→ USING THE INFORMATION:
1. Please copy the Burning Falls article word for word, starting with "In addition to" and going on through "of Murano glass.".
2. Condense the paragraph of the Burning Falls article that opens with "The figure of Medusa" into a shorter version that keeps its main facts.

DOCUMENT SECTION Start Marker

After their successful debut at the Uffizi Gallery in Florence, the thirty fantastical creatures created by the Belgian artist Koen Vanmechelen in striking combinations of Murano glass and Carrara marble return to the setting of their origin: the island of Murano. Vanmechelen’s latest solo exhibition Burning Falls opened on Friday in the presence of the artist. A long-term collaborator with the Studio, Vanmechelen has worked with Adriano Berengo and his glass masters for over twenty years, exploring the unlimited creative potential of the medium for contemporary art.
In this most recent series of sculptures the artist goes further, combining glass with another ancient material with a famous history in Italy: marble. Sculpted in Carrara the majestic marble busts provide the perfect base for the Belgian artist to begin his radical explorations of form in glass. Familiar figures, mythical gods and heroes are recast anew, extended and decorated with elaborate glass details, all handblown by the maestros under the expert direction of Vanmechelen. The stern stoicism of the classical world is reinvigorated and reignited through the sculptural additions in glass. In the eye’s of the artist it is a medium that looks forward: “Glass is the material of the future,” he noted, “It is both recyclable and mouldable. And it invites connection and teamwork, merging creativity and craftsmanship.”
In addition to the Medusas, the red tiger, the serpentine chickens, the horned iguanas and the other mystical animals seen in Florence, several never-before-seen pieces made their public debut, including the captivating Formula Segreta chandeliers: two complex works that reflect on the origin, decay and regeneration of all living things, and are intended as a tribute by the artist to the history of Murano glass.
The figure of Medusa, the gorgon with snakes for hair and whose gaze turned men to stone is reborn under Vanmechelen’s eye. The symbolism of snakes is reinterpreted, transformed for the occasion into monstrous and deformed chickens. The intention is to evoke in the viewer the symbolic value of the unsuspecting creature, the chicken has also always been an important metaphor for the artist because it is an example of the potential for life and the ways in which human beings have been negligent with its unlimited potential. Medusa’s poison was also said to revive the dead, and Vanmechelen draws an astute parallel by noting how chicken eggs are used in modern science as the basis for vaccines and medicines. His Medusa thus becomes a metaphor for humanity itself, imbued with the power to kill as well as the ability to bring new life.
The exhibition features as part of the In Città section of Homo Faber, the major exhibition event dedicated to artistic crafts and international artisans. Burning Falls aligns with the spirit of Homo Faber, whose focus this year is The Living Treasures of Europe and Japan. Crafting a more Human Future, and allows us to celebrate this unique material during the United Nation’s International Year of Glass.
In the artist’s own words at the opening: “We don’t know what we are doing with nature […] [yet] nature knows very well. If Burning Falls can break down the walls that divide us today, it will create a transparency in which we will recognise ourselves in each other.”

DOCUMENT SECTION End Marker
DATA Start Marker

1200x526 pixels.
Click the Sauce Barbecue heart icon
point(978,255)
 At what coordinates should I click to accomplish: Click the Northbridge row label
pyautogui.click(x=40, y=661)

DATA End Marker

→ ANSWERS BY ITEM:
1.
In addition to the Medusas, the red tiger, the serpentine chickens, the horned iguanas and the other mystical animals seen in Florence, several never-before-seen pieces made their public debut, including the captivating Formula Segreta chandeliers: two complex works that reflect on the origin, decay and regeneration of all living things, and are intended as a tribute by the artist to the history of Murano glass.

2. Vanmechelen reimagines Medusa, the snake-haired gorgon whose gaze turned men to stone, by replacing her snakes with monstrous, deformed chickens. For the artist the chicken has long been a metaphor for the potential for life and for human negligence toward that potential. Medusa's poison was also said to revive the dead, and chicken eggs serve modern science as a basis for vaccines and medicines. His Medusa therefore stands for humanity itself, able both to kill and to bring new life.